County amends new White Flint taxes
Impact taxes set to zero, as planned
Montgomery County will likely set impact taxes a fee for any new construction to pay for road upgrades around it in White Flint at zero, waiving an estimated $72 million in revenue once included in the plan to turn the area into a economic engine for the county.
The bill was created to support the White Flint financing plan of County Executive Isiah Leggett (D). The more than $1 billion initiative aims to pool funding from the county, developers and taxpayers in White Flint who will be levied a second property tax starting this summer to build roads, sidewalks, libraries and other public services. The expansion of those services will be needed to handle the kind of growth called for in the area's sector plan, which will effectively double the population and amount of commercial space in the area over the next 40 years, said Michael Faden, senior legislative attorney, in a staff memo dated Monday.

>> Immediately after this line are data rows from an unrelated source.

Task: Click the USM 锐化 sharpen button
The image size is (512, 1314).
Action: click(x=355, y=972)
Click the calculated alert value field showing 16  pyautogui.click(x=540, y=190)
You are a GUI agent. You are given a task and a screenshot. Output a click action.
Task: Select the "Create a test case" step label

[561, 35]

The Office of Management and Budget estimates that the 9,800 new residences and more than 6 million square feet of offices and shops called for in the sector plan will reap roughly $6.8 billion in revenue for the county over 40 years.
On Monday, the Government Operations and Fiscal Policy Committee, headed by County Councilwoman Nancy Navarro (D-Dist. 4) of Silver Spring, unanimously recommended approving a bill to waive the impact taxes in the same area as the new tax expected to be set in July to make Leggett's plan more equitable for developers.

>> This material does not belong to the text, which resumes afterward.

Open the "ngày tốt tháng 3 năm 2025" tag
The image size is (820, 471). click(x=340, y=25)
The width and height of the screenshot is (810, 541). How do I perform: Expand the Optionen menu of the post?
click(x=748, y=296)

The council agreed to introduce this bill when it approved the financing plan in December, Faden wrote.
The bill waives impact taxes for any development for which an application for a building permit was filed by Dec. 1. The budget office estimates the revenue from such taxes would have totaled $72 million over 40 years.

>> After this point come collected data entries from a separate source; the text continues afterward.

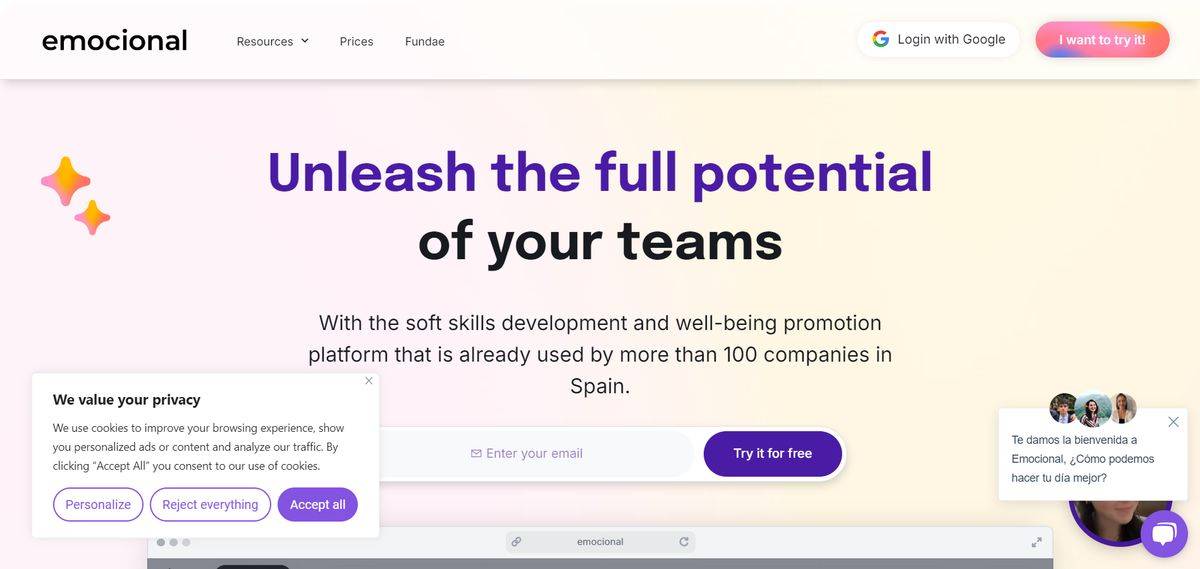Expand the preview with fullscreen arrows icon
Screen dimensions: 1200x569
click(1036, 542)
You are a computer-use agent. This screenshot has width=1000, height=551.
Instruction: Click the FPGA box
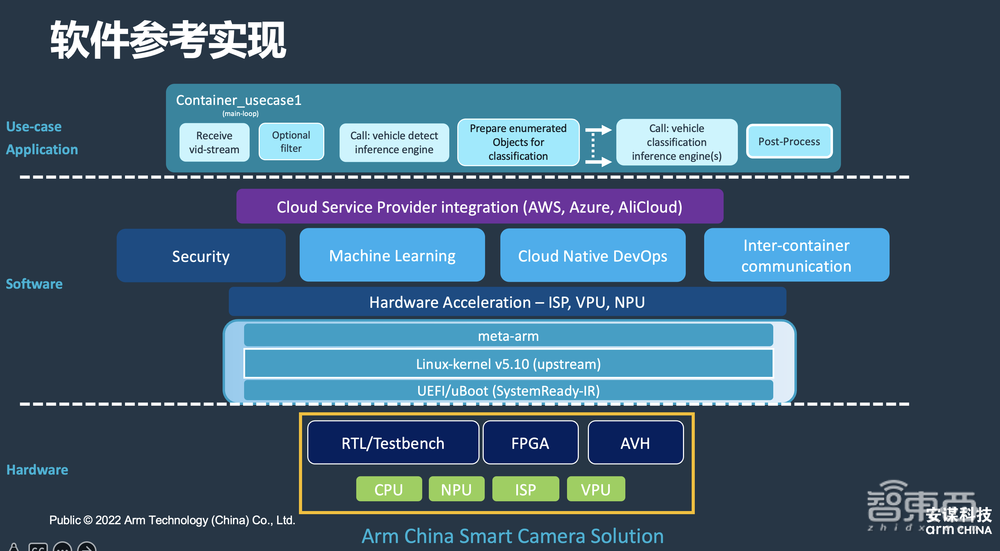coord(529,442)
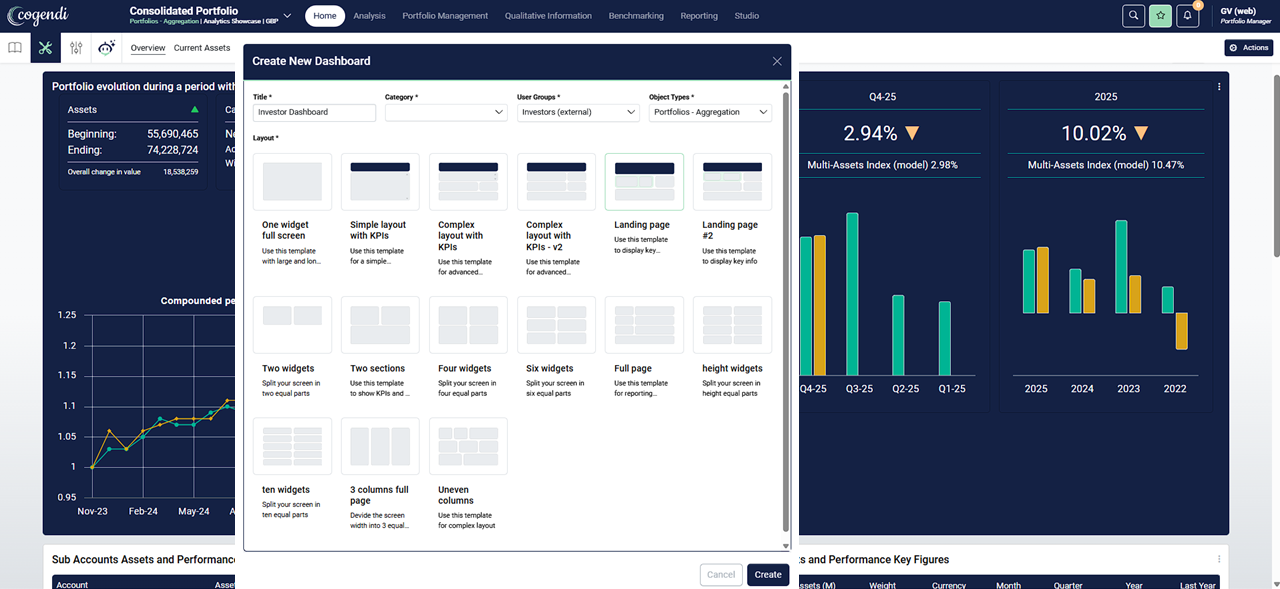Click the open book icon in left toolbar

tap(15, 47)
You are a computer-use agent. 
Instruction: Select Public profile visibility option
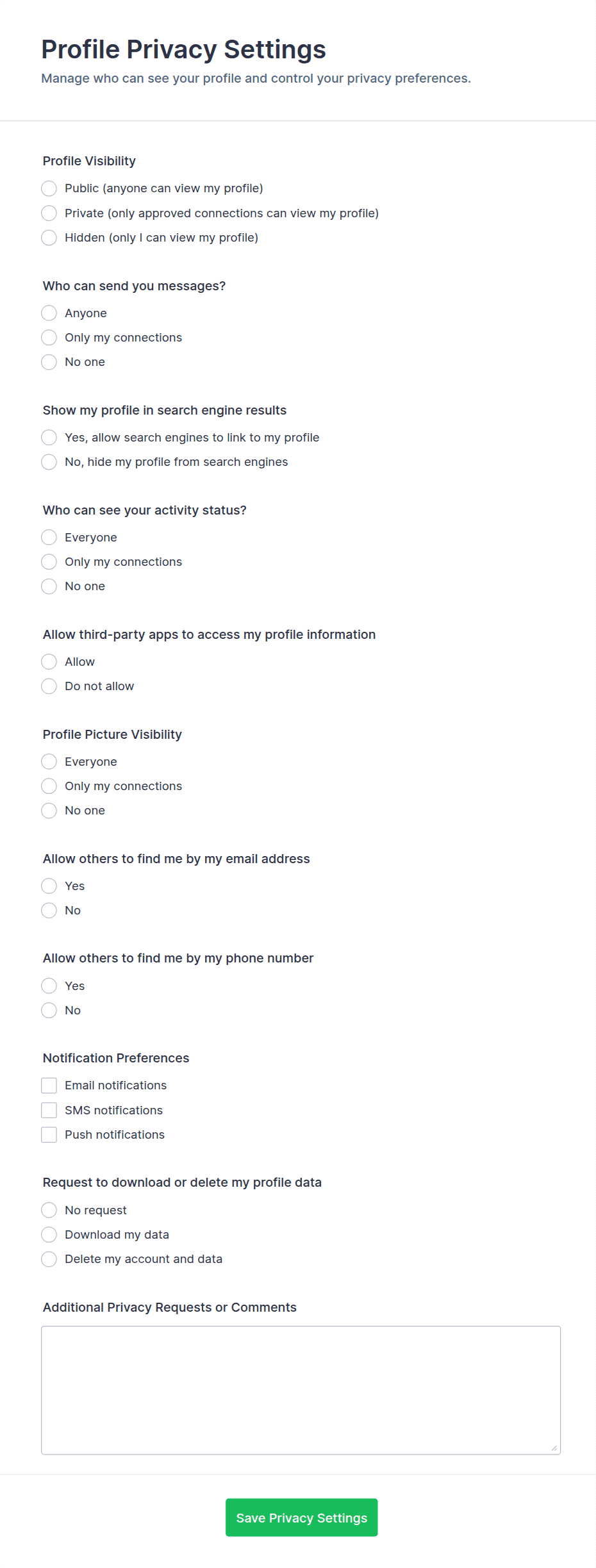tap(49, 188)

The fees were set retroactively to accommodate LCOR Inc., the developer of the White Flint Metro Station Property and the home of the Nuclear Regulatory Commission on Rockville Pike. The company requested the change in a Jan. 18 letter to the council in hopes of waiving the taxes for the NRC building expansion, said Stephen Elmendorf, an attorney for LCOR.
THE STORY SO FAR
The White Flint area is bounded by Rockville Pike and Montrose and Randolph roads in North Bethesda. Under the master plan, which was approved by the County Council in March and is a blueprint for the area for the next 40 years, 9,800 new residences and more than 6 million square feet of commercial space would be added to an area populated by 18,720 people and with 5.69 million square feet of commercial space. The new growth could bring as much as $6.8 billion to Montgomery County, councilmembers said.